---------- PASSAGE SÉLECTIONNÉ
Référence : 2014 CAF 90

CORAM :     

LE JUGE NOËL

LA JUGE DAWSON

LE JUGE WEBB

 

 

 

ENTRE :

VINOD KUMAR MOUDGILL

 

appelant

et

SA MAJESTÉ LA REINE

DU CHEF DU MANITOBA

 

intimée

 

Audience tenue à Winnipeg (Manitoba), le 2 avril 2014.

Jugement rendu à Winnipeg (Manitoba), le 3 avril 2014.

MOTIFS DU JUGEMENT :                                                                                  LE JUGE NOËL

Y ONT SOUSCRIT :                                                                                     

LA JUGE DAWSON

LE JUGE WEBB

 

 


Date : 20140403


Dossier :

A-260-13

 

Référence : 2014 CAF 90

CORAM:      

LE JUGE NOËL

LA JUGE DAWSON

LE JUGE WEBB

 

 

 

ENTRE :

VINOD KUMAR MOUDGILL

 

appelant

et

SA MAJESTÉ LA REINE

DU CHEF DU MANITOBA

 

intimée

 

MOTIFS DU JUGEMENT

LE JUGE NOËL

[1]               La Cour est saisie de l’appel d’une ordonnance par laquelle le juge Annis, de la Cour fédérale (le juge de la Cour fédérale), a refusé de modifier l’ordonnance du protonotaire Lafrenière (le protonotaire) qui faisait droit à une requête présentée par Sa Majesté la Reine du chef du Manitoba (l’intimée) en vue de faire radier la demande de contrôle judiciaire de M. Vinod Kumar Moudgill (l’appelant).
--------------------
- [CONSIGNE]: Selon le passage sélectionné, en quel lieu et à quelle date le jugement a-t-il été rendu ? Les enregistrements ne sont d'aucune utilité pour répondre.
---------- LIGNES DE DONNÉES
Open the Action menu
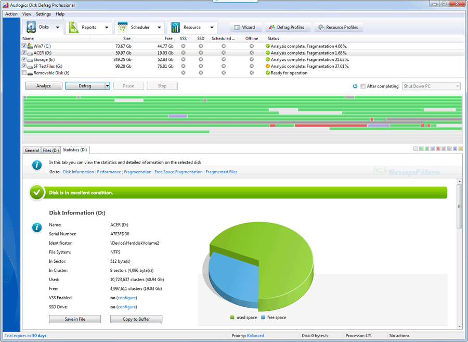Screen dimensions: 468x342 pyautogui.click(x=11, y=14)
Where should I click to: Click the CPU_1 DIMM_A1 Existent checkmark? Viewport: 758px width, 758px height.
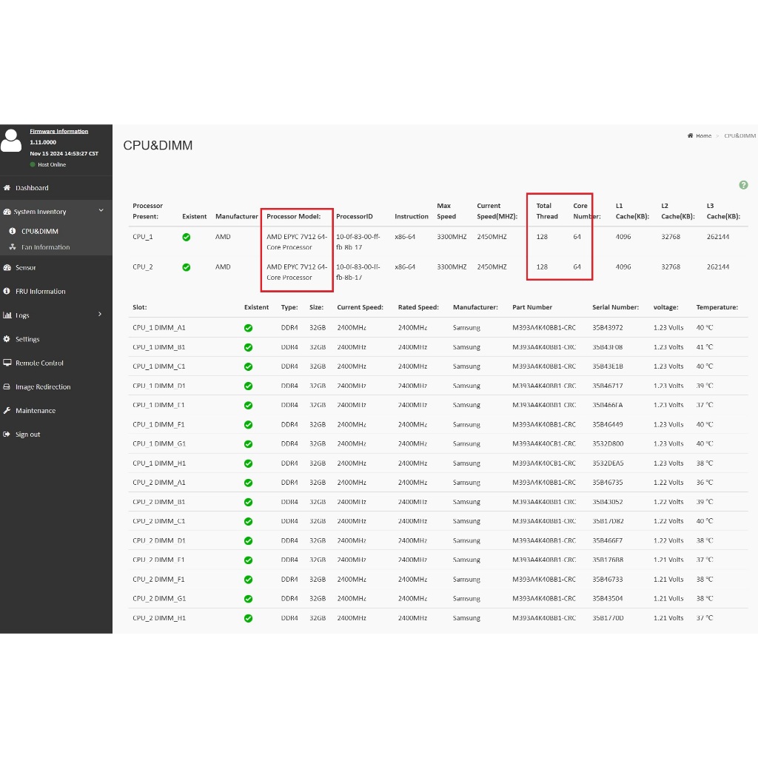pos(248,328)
--------------------
---------- LIGNES DE DONNÉES
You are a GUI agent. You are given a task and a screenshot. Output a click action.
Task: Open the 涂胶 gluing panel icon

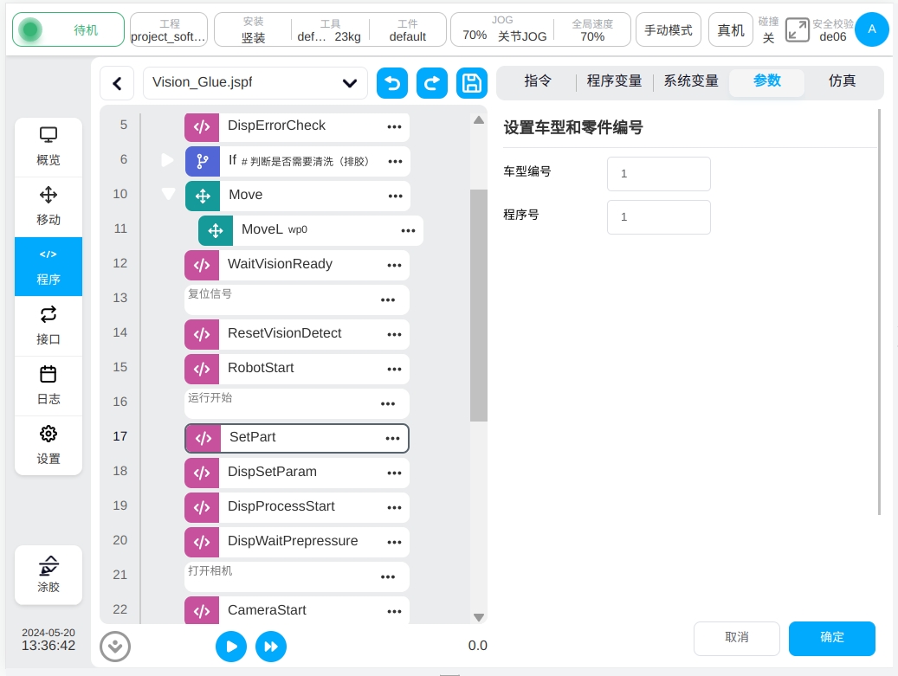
--------------------
- [RÉSULTAT DE L'EXERCICE]: À Winnipeg (Manitoba), le 3 avril 2014.